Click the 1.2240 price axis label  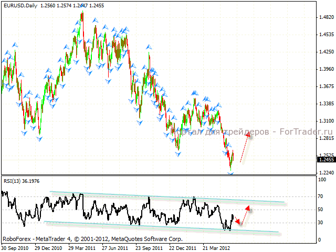[327, 172]
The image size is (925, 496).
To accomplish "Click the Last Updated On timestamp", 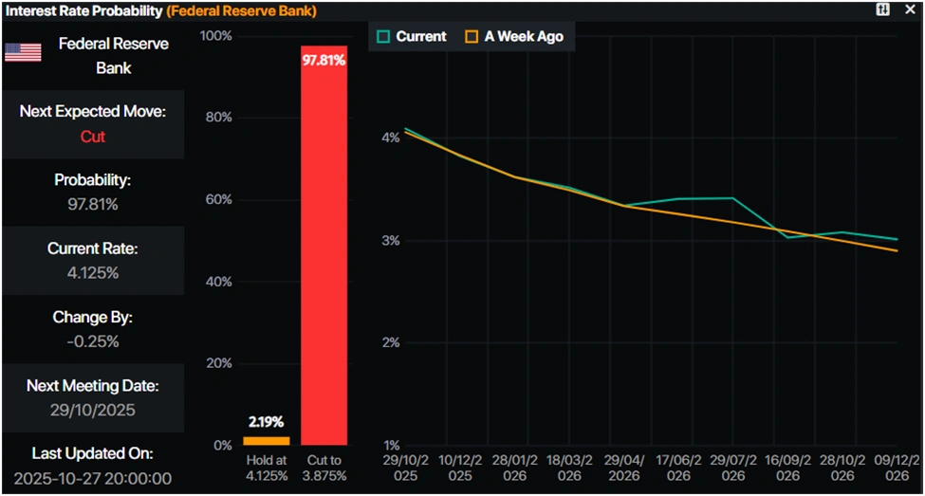I will (x=92, y=479).
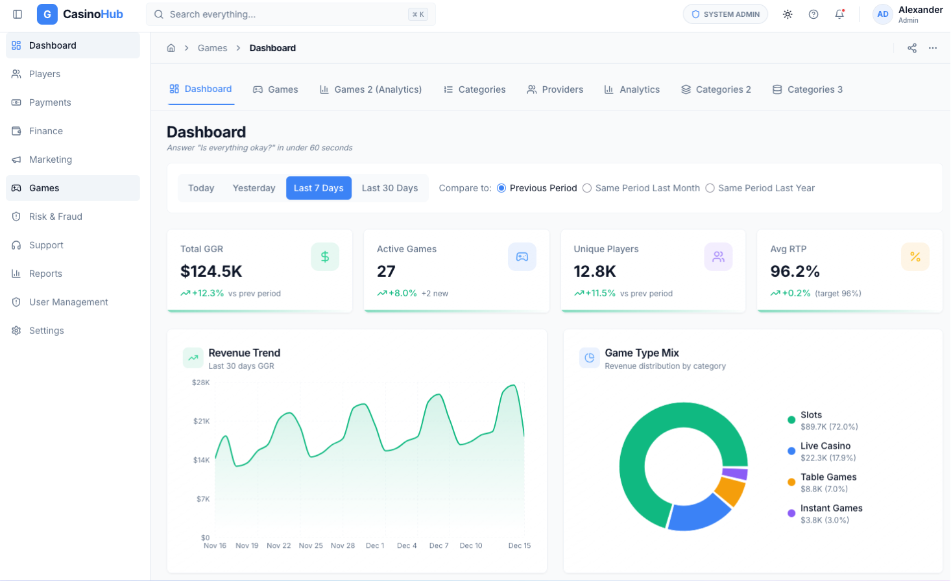This screenshot has height=581, width=951.
Task: Select Same Period Last Year option
Action: (710, 188)
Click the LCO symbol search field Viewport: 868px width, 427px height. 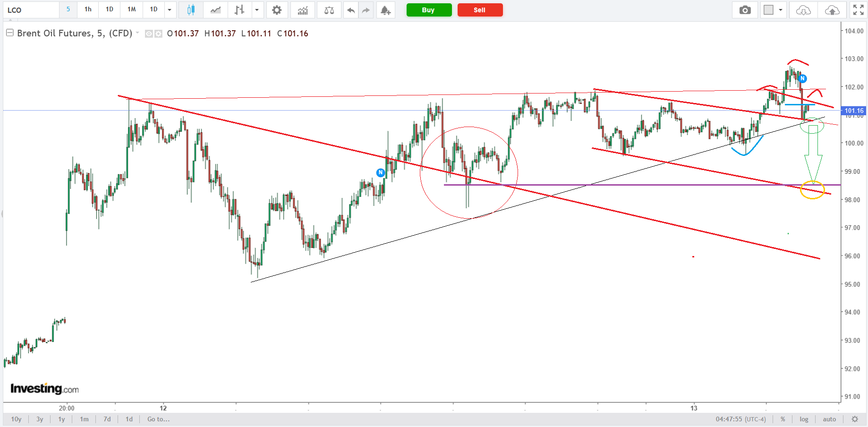pos(31,10)
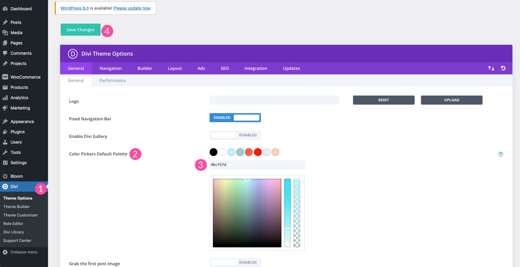The image size is (520, 267).
Task: Open the Dashboard from the sidebar icon
Action: (5, 8)
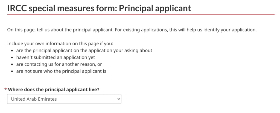Image resolution: width=280 pixels, height=113 pixels.
Task: Click the bullet dot before 'are contacting us'
Action: coord(12,65)
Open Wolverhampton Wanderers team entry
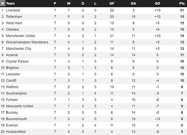The height and width of the screenshot is (135, 187). [27, 42]
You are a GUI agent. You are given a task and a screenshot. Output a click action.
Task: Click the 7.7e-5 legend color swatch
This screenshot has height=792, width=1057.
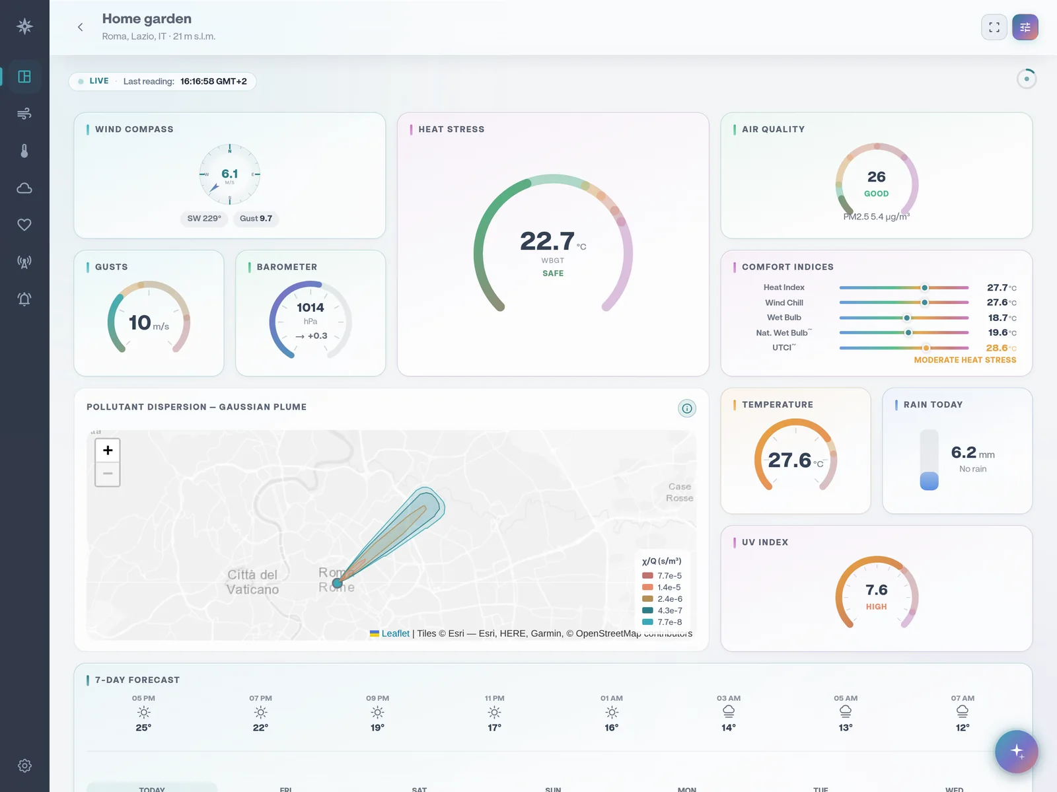pyautogui.click(x=647, y=575)
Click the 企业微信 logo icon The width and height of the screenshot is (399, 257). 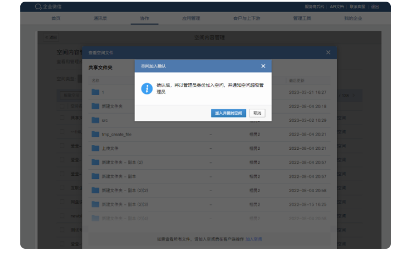click(38, 7)
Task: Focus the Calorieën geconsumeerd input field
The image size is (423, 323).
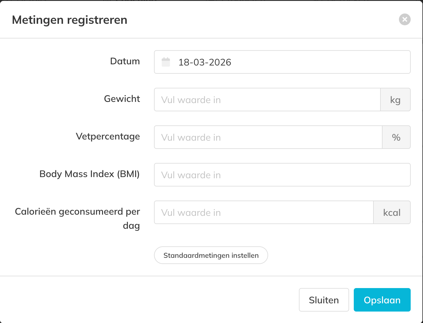Action: (x=263, y=213)
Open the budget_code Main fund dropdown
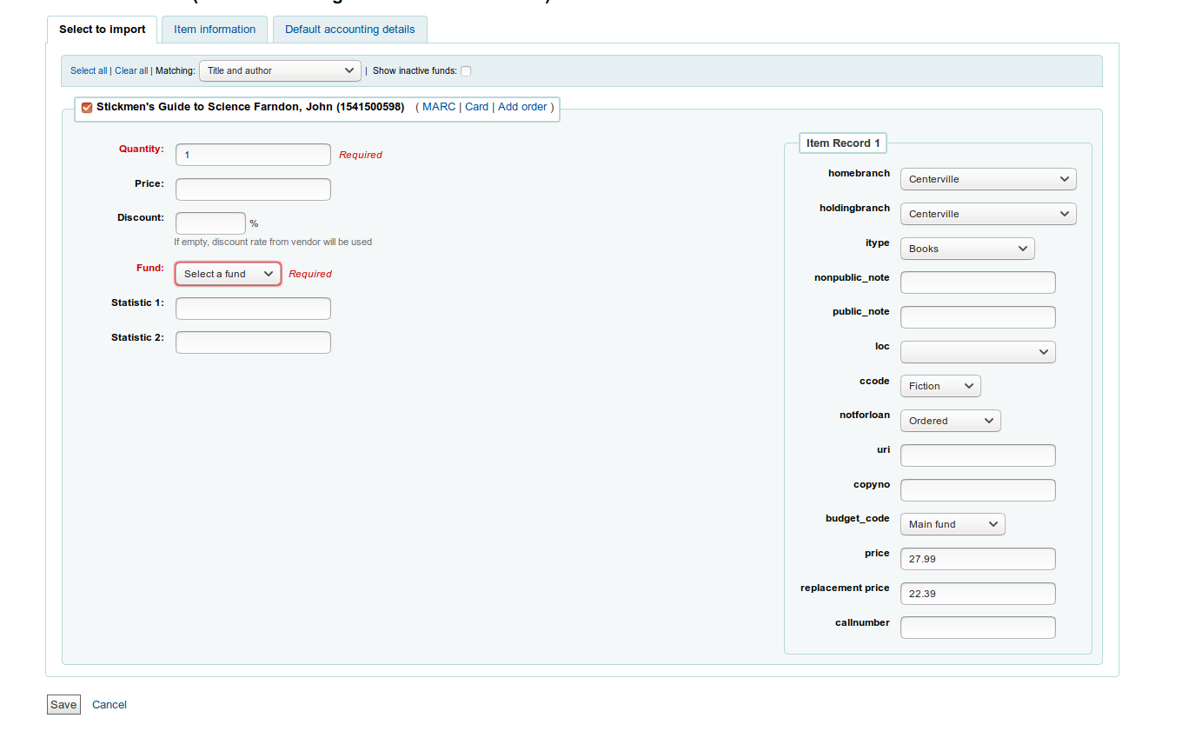The height and width of the screenshot is (738, 1202). point(952,524)
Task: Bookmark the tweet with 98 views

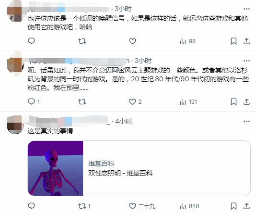Action: tap(233, 41)
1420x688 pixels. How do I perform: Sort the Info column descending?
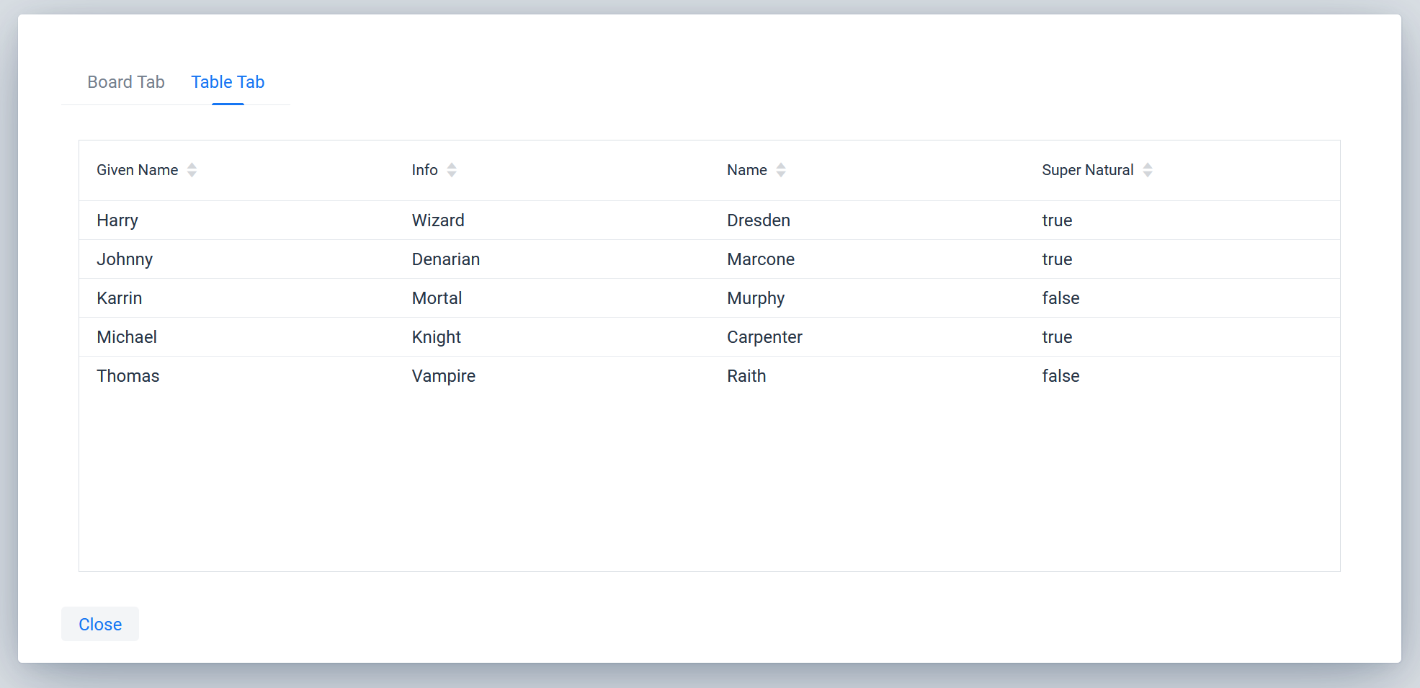(x=452, y=174)
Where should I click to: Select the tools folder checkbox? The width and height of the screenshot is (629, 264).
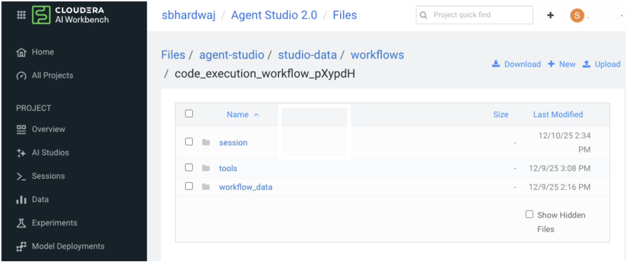click(189, 167)
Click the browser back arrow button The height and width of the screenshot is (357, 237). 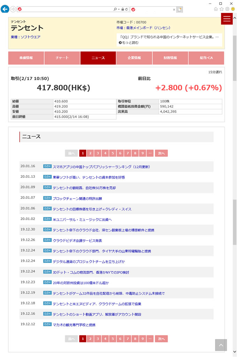point(5,9)
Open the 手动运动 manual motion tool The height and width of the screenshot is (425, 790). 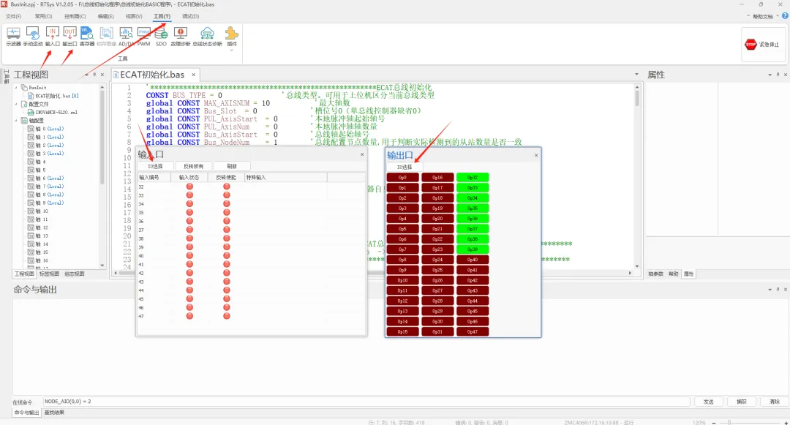(32, 37)
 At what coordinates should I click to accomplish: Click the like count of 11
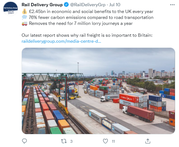tap(113, 141)
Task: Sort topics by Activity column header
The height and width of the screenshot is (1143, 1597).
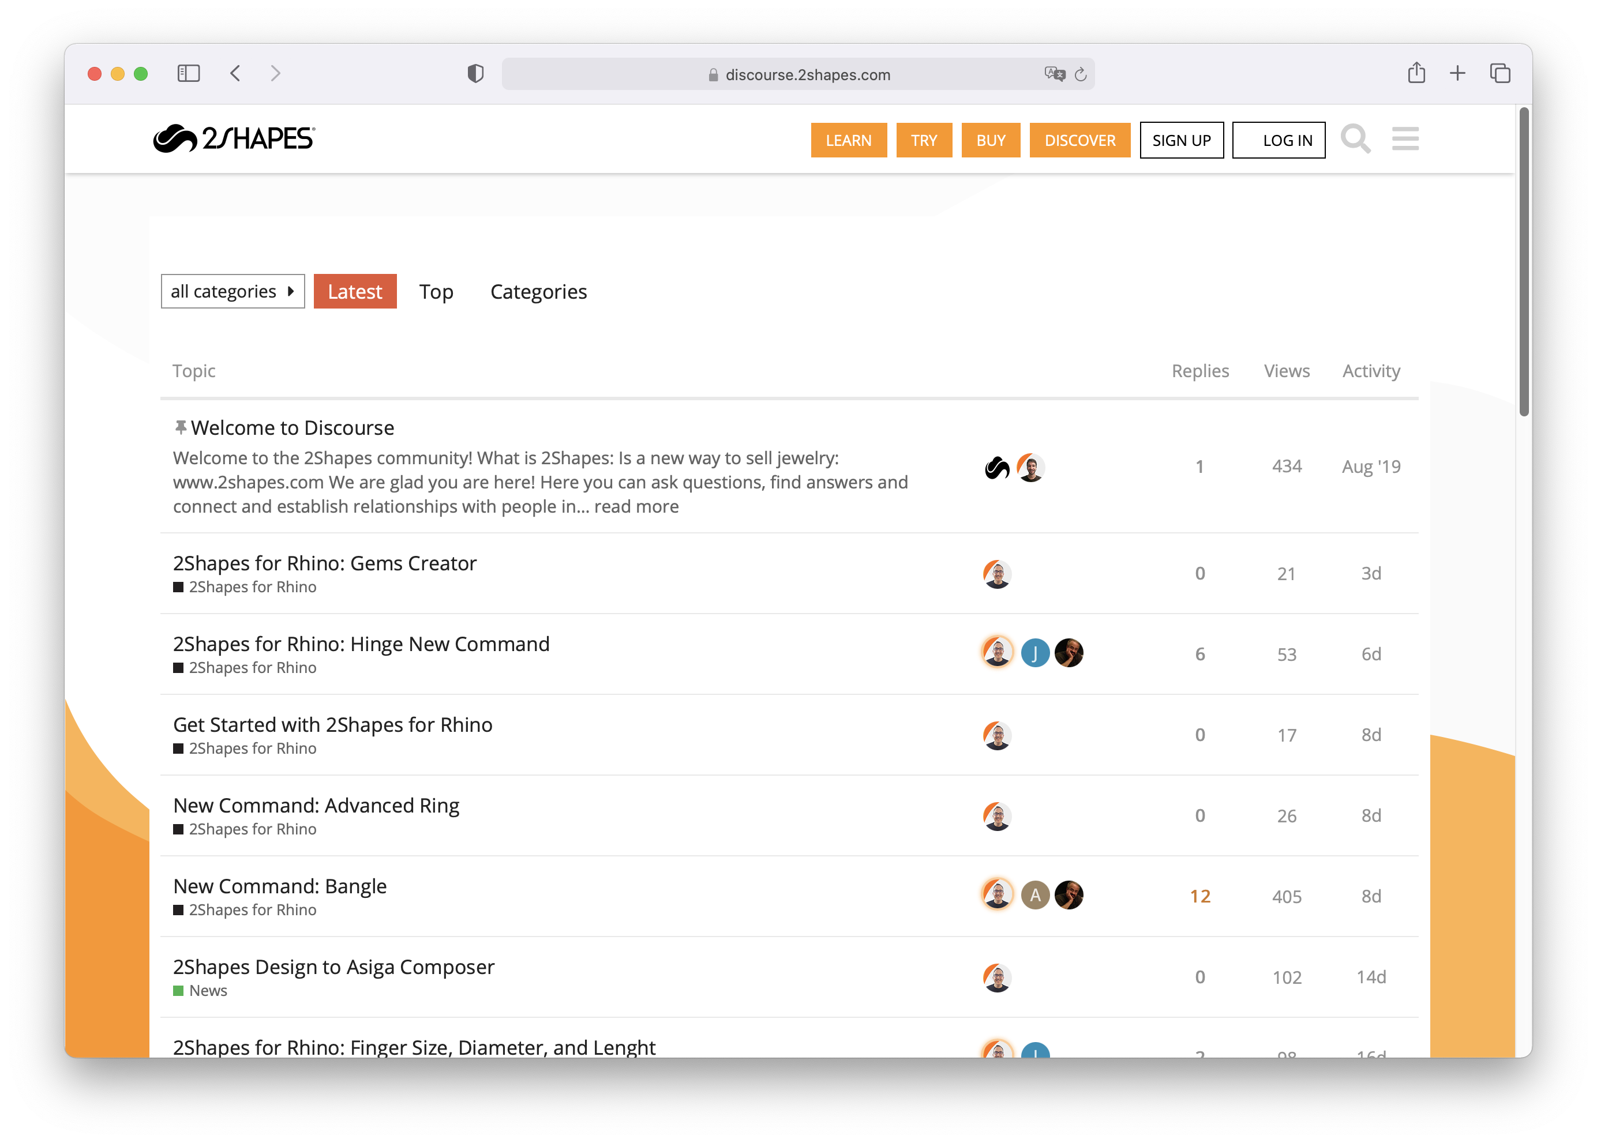Action: pyautogui.click(x=1370, y=371)
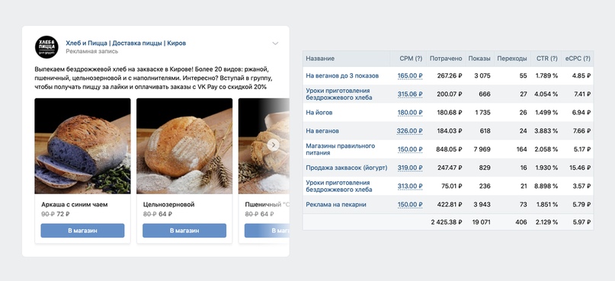615x281 pixels.
Task: Open Продажа заквасок (йогурт) ad
Action: 347,168
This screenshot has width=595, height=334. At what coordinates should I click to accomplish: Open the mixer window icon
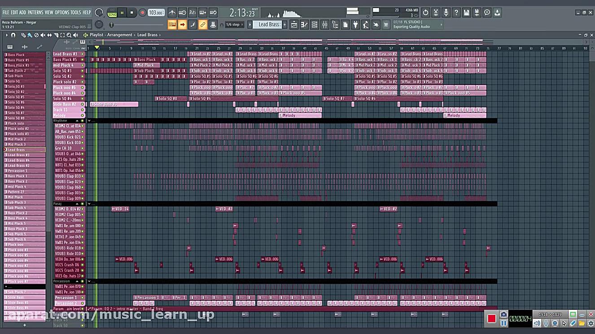(324, 25)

###

Starting with the line that contains "This screenshot has width=595, height=334." and going on through the end of the entries, rewrite those lines with "mixer window icon" swapped for "mixer window button" and nothing else altered. Omit the pictures.

This screenshot has width=595, height=334. At what coordinates should I click to accomplish: Open the mixer window button
(324, 25)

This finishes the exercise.